- EXERCISE AIM -
The required result is an exact copy of the lines beginning at the line that contains "Task: Click the 3XL size row label" and ending at the last line of the material below.

- MATERIAL SUPPLIED -

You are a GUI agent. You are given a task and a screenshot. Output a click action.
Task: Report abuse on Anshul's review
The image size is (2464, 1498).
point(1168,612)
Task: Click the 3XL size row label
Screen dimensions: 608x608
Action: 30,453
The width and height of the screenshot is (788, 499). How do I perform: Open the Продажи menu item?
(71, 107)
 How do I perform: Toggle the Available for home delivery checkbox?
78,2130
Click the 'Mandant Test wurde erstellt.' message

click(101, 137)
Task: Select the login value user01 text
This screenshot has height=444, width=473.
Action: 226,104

- ANSWER TO THE EXERCISE -
Task: Click the 3XL size row label
Screen dimensions: 608x608
Action: 30,453
The width and height of the screenshot is (788, 499). How do I perform: Open the Продажи menu item?
(71, 107)
 How do I perform: Toggle the Available for home delivery checkbox?
78,2130
Click the 'Mandant Test wurde erstellt.' message

click(101, 137)
Task: Select the login value user01 text
This screenshot has height=444, width=473.
Action: 226,104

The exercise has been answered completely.